「眷属作り(こづくり)」 (Kenzoku-tsukuri (ko-tsukuri))
Here’s the thing about vampires – they’re always symbolic. Just of what may vary from story to story and legend to legend, but they’re always devices to explore the human psyche. Sex is a constant, and Call of the Night is no exception – it’s hard to find tales where the psychological role of the act of vampirism isn’t as a stand-in for intercourse (or at least lust). But the vampires themselves seem to have a lot of angles to them here. Perpetual children, social outcasts, sybarites – at various points in this story many symbolic identities have been suggested for them.
There is something vampires seemingly always are in Yofukashi no Uta – women. At least so far. Is there a deeper significance to that, or is this merely the circle that’s intersected with Kou’s? Vampires are the main thrust of this episode to be sure, but first Shirakawa-san has another run-in with Kou, and she remains very protective towards him – almost maternal, in fact. She makes quite a contrast to the women he interacts with later in the episode, who represent the diametrically opposite side of femininity. I have no idea of these scenes were placed the same way in the manga, but it felt as if the anime did that very much on purpose.
Kou has run-ins with no less than five more vamps in this episode, all apparently female (and they bring some hefty seiyuu prestige with them). First off is Kikyou Seri (Tomatsu Haruka), who Kou spots fending off the advances of a (seemingly) much older man. Seri looks like a high school girl but doesn’t talk like one, and she tells Kou of her own way of embracing the night – toying with guys and pretending she’s in love with them. Kou is proving to be quite maternal himself – all the girls he meets he worries about, and Seri is no exception. But she’s obviously a vampire, and she obviously has an ulterior motive – not to steal Kou from Nazuna, but to act as interference while her colleagues kidnap him.
The fight between Naz and Seri is a minor part of the episode but it’s great – Yofukashi certainly isn’t betraying any signs of its supposedly stressful production. Kou ends up taken to a rooftop where four more vampires are waiting for him. The “oldest” is Hirata Niko (Kitamura Eri) and if not the leader, she’s at least their spokeswoman. Two rather sultry ladies who appear to be in their twenties are Honda Kabura (Itou Shizuka) and Suzushiro Hatsuka (Waki Azumi) – who notably doesn’t “vamp” Kou like the others. The youngest by appearance is Kohotobe Midori (Oozora Naomi), who expresses a preference for virgins and openly tries to use her appearance as a means to get inside Kou’s guard.

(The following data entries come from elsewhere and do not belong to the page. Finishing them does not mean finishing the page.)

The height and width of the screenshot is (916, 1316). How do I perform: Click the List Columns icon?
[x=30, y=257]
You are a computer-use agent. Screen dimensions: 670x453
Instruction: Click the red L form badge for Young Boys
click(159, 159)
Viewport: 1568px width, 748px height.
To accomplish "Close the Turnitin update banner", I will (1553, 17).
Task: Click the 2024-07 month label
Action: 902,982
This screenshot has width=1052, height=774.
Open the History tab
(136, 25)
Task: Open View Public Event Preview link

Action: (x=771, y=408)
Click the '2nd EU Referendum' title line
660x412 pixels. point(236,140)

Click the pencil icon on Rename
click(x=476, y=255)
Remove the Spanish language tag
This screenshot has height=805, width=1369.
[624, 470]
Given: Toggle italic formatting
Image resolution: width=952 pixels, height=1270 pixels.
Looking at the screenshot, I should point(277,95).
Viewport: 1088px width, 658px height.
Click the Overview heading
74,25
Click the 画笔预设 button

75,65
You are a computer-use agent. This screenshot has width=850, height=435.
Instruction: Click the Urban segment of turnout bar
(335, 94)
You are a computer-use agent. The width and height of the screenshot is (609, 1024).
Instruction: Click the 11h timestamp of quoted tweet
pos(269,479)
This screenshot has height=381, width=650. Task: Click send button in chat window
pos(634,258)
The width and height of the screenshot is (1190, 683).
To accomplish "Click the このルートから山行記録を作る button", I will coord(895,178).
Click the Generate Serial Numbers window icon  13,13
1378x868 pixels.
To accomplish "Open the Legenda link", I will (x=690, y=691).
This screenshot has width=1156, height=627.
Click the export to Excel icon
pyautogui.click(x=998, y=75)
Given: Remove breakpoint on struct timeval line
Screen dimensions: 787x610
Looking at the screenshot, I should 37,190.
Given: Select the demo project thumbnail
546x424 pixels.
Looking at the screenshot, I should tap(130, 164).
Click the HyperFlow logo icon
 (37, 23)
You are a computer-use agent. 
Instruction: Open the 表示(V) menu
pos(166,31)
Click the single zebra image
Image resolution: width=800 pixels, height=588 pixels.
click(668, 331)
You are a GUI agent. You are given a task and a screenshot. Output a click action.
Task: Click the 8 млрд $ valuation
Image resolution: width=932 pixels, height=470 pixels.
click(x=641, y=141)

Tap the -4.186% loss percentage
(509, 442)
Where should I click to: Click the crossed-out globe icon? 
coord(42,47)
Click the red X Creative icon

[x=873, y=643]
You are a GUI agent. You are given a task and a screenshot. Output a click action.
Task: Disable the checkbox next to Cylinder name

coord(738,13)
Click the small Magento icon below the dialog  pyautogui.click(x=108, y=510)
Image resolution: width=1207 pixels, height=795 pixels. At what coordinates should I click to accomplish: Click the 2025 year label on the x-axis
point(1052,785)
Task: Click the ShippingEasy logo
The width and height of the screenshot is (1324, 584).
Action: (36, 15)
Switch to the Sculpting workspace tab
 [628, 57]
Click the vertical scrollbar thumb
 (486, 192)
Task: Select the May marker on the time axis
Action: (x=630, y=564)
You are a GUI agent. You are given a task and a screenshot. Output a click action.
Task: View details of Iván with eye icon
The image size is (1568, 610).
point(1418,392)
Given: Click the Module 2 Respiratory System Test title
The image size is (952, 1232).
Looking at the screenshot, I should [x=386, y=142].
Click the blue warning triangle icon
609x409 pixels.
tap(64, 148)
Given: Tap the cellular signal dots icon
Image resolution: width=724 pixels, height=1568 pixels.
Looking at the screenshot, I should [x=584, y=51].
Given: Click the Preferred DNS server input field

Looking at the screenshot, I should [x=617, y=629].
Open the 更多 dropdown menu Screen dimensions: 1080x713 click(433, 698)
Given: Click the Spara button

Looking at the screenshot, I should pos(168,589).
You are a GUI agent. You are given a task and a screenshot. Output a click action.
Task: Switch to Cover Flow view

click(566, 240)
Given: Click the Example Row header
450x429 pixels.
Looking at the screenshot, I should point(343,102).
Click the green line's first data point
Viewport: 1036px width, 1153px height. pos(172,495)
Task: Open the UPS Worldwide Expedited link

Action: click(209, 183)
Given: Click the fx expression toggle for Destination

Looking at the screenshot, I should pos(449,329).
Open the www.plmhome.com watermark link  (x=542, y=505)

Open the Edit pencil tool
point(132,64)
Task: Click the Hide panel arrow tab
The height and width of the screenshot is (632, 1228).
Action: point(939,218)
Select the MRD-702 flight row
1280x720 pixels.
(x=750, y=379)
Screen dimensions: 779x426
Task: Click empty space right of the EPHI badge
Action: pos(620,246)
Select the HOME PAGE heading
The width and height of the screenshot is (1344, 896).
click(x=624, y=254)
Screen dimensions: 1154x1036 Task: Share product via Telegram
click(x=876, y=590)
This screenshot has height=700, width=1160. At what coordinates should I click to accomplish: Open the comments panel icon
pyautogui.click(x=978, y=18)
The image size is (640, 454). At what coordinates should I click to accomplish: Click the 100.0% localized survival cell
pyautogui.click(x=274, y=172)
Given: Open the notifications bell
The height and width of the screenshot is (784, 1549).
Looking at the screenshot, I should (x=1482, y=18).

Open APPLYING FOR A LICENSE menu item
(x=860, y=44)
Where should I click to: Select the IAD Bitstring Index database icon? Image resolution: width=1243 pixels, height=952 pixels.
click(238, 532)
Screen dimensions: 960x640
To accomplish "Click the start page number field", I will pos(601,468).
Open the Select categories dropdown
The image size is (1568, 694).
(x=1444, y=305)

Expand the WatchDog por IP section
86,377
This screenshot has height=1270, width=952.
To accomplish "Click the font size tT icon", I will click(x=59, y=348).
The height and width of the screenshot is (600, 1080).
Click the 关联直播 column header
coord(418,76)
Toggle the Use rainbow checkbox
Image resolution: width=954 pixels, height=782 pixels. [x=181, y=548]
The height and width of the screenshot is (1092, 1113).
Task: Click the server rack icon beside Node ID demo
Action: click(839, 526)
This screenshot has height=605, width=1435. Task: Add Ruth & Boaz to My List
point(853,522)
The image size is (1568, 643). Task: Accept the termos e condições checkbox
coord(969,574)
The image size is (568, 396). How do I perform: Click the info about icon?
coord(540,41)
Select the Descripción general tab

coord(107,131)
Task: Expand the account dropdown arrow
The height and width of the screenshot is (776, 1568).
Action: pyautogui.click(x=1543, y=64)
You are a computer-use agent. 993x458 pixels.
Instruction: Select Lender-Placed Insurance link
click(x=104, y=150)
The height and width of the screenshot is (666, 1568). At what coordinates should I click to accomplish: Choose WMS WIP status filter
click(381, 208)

This is a fascinating conversation, even as Seri and Naazuna are having another one in the vacant lot where Kou was abducted. Seri lets a lot of interesting and seemingly very important stuff slip, not least that vampires aren’t supposed to get close to anyone they don’t intend to turn – or drain dry and murder. It’s also made very clear that Nazuna is a social outcast among these vampires at least, because she doesn’t play any of their games and expresses no interest in creating offspring. That makes her dalliance with this human boy a puzzling one, and that’s the reason why he’s been brought here.
One inescapable takeaway from all this is that Naz was apparently telling the truth about the way vampires create offspring, which certainly comes as a surprise to me. Nazuna’s notoriety among her kind for not creating offspring and indeed, for eschewing their romantic conquests is interesting. What’s unclear to me is just how she was getting by before she met Kou. If vampirism in this mythology is “turn or kill” and she wasn’t turning anyone, was she killing them? Or just having casual encounters and going on her way? If the latter it’s interesting that her cohorts seem less upset about that than her long-term relationship with Kou, because both seem equally in violation of the code they purport to live by.
Niko presents Kou with an ultimatum – choose one of them to fall in love with and turn, or be killed on the spot. They then proceed to try and seduce him, especially Niko and Midori, without any success. Despite his obvious discomfort at being the subject of a serious girl talk session, he actually copes with all of this pretty well. What they don’t understand – until he clarifies it – is that he wants to be turned. But only by Nazuna. Kou’s answer to Midori’s probing about his “type” was perfectly in-character – she’s not his type, because he doesn’t have a type. Whether that’s because he just hasn’t figured himself out yet or because he’s genuinely asexual as far as romance is concerned is as yet undetermined (and a very important question).
This appears to be enough for a truce between the two sides where Kou is concerned, but their reaction to the very last line of the episode – where he says he’s prepared to become a vampire “no matter how many years it takes” – clearly indicates that another shoe is about to drop. Whatever that is, Yofakushi no Uta remains a really fascinating and entertaining mess – so full of ideas that they don’t always neatly fit inside it, but that’s a good problem to have. It seems that even outcasts – be they vampires or human night crawlers – have social expectations, and for Kou it’s not proving so easy to escape them as he expected.